Re: [Zope-dev] [ZODB-Dev] [announce] NEO 1.0 - scalable and redundant storage for ZODB

2012-08-29 Thread Marius Gedminas
On Tue, Aug 28, 2012 at 06:31:05PM +0200, Vincent Pelletier wrote:
 On Tue, 28 Aug 2012 16:31:20 +0200,
 Martijn Pieters m...@zopatista.com wrote :
  Anything else different? Did you make any performance comparisons
  between RelStorage and NEO?
 
 I believe the main difference compared to all other ZODB Storage
 implementation is the finer-grained locking scheme: in all storage
 implementations I know, there is a database-level lock during the
 entire second phase of 2PC, whereas in NEO transactions are serialised
 only when they alter a common set of objects.

This could be a compelling point.  I've seen deadlocks in an app that
tried to use both ZEO and PostgreSQL via the Storm ORM.  (The thread
holding the ZEO commit lock was blocked waiting for the PostgreSQL
commit to finish, while the PostgreSQL server was waiting for some other
transaction to either commit or abort -- and that other transaction
couldn't proceed because it was waiting for the ZEO lock.)

Marius Gedminas
-- 
People who think, Oh this is a one-off, need to be offed, or perhaps politely
removed from the project.
-- George Neville-Neil


signature.asc
Description: Digital signature
___
Zope-Dev maillist  -  Zope-Dev@zope.org
https://mail.zope.org/mailman/listinfo/zope-dev
**  No cross posts or HTML encoding!  **
(Related lists -
 https://mail.zope.org/mailman/listinfo/zope-announce
 https://mail.zope.org/mailman/listinfo/zope )


Re: [Zope-dev] [ZODB-Dev] [announce] NEO 1.0 - scalable and redundant storage for ZODB

2012-08-29 Thread Jim Fulton
On Wed, Aug 29, 2012 at 2:29 AM, Marius Gedminas mar...@gedmin.as wrote:
 On Tue, Aug 28, 2012 at 06:31:05PM +0200, Vincent Pelletier wrote:
 On Tue, 28 Aug 2012 16:31:20 +0200,
 Martijn Pieters m...@zopatista.com wrote :
  Anything else different? Did you make any performance comparisons
  between RelStorage and NEO?

 I believe the main difference compared to all other ZODB Storage
 implementation is the finer-grained locking scheme: in all storage
 implementations I know, there is a database-level lock during the
 entire second phase of 2PC, whereas in NEO transactions are serialised
 only when they alter a common set of objects.

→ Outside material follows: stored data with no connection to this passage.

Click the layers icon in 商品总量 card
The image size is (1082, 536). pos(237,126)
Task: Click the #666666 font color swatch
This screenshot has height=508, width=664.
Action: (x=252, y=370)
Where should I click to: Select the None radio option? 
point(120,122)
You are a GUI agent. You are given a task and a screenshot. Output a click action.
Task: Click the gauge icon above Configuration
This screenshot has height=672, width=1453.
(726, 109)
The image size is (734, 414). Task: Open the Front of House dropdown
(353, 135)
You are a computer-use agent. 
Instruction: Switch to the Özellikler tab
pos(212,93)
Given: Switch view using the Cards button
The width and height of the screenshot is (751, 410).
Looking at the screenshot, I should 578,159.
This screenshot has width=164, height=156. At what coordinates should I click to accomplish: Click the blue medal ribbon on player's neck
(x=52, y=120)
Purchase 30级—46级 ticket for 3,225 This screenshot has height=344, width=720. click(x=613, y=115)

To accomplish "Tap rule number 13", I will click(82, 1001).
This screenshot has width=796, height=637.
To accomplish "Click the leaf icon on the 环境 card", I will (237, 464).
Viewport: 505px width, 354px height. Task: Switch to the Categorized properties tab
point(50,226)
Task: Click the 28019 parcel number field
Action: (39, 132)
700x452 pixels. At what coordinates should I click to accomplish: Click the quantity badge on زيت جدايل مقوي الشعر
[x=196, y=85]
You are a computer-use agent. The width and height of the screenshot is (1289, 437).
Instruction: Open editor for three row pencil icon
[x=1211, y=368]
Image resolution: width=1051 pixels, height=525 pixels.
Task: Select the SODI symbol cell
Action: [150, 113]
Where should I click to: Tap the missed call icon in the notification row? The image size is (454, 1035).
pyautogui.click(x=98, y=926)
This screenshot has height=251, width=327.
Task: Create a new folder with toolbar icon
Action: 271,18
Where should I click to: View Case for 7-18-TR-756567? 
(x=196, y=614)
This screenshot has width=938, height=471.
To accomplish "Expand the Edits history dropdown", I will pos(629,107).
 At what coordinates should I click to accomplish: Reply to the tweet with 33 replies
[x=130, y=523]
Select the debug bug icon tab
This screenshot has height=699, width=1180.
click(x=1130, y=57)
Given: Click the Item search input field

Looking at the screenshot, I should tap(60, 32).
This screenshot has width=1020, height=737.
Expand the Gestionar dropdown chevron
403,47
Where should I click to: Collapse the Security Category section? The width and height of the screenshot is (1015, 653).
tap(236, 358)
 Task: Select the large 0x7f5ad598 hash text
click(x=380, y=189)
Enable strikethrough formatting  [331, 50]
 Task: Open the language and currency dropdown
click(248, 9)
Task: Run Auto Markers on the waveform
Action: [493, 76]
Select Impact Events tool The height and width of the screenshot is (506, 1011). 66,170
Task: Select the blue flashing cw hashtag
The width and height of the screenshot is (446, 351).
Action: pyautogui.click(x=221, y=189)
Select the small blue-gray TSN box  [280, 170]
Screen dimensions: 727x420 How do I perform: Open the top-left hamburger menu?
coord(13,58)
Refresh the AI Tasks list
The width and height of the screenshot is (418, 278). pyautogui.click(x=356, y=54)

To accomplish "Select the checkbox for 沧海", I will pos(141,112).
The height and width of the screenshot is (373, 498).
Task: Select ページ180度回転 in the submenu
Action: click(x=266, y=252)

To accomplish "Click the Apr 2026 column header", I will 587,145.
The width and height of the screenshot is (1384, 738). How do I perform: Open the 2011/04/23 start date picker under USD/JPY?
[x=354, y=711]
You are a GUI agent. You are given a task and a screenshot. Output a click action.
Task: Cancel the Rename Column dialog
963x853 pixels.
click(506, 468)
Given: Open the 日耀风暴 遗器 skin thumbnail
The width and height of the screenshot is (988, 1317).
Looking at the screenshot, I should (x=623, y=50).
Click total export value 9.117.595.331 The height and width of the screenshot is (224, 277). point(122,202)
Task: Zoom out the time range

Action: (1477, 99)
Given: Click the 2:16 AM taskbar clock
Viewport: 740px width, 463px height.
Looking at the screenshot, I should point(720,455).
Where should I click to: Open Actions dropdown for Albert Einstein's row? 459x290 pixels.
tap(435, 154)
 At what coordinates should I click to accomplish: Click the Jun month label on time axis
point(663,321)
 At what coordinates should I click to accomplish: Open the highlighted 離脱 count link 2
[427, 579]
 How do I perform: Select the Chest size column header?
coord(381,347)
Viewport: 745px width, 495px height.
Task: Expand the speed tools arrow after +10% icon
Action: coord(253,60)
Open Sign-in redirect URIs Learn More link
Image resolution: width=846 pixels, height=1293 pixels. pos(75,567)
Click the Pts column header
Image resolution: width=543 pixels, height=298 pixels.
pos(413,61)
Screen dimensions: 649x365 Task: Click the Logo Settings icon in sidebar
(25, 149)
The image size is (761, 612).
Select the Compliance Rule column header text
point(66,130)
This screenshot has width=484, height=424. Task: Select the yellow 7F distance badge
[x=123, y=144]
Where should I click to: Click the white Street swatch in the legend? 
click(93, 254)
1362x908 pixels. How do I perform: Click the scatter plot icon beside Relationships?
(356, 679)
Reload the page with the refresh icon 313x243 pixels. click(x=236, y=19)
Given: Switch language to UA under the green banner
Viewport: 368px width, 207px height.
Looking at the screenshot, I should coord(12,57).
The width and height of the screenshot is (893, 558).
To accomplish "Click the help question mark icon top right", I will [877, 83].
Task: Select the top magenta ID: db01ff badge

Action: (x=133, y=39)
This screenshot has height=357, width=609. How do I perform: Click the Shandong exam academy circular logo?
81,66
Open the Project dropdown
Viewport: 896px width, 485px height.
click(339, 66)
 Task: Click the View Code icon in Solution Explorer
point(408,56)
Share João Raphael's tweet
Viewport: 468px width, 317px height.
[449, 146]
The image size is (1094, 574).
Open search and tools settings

 This could be a compelling point.  I've seen deadlocks in an app that
 tried to use both ZEO and PostgreSQL via the Storm ORM.  (The thread
 holding the ZEO commit lock was blocked waiting for the PostgreSQL
 commit to finish, while the PostgreSQL server was waiting for some other
 transaction to either commit or abort -- and that other transaction
 couldn't proceed because it was waiting for the ZEO lock.)

This sounds like an application/transaction configuration problem.
To avoid this sort of deadlock, you need to always commit in a
a consistent order.  You also need to configure ZEO (or NEO)
to time-out transactions that take too long to finish the second phase.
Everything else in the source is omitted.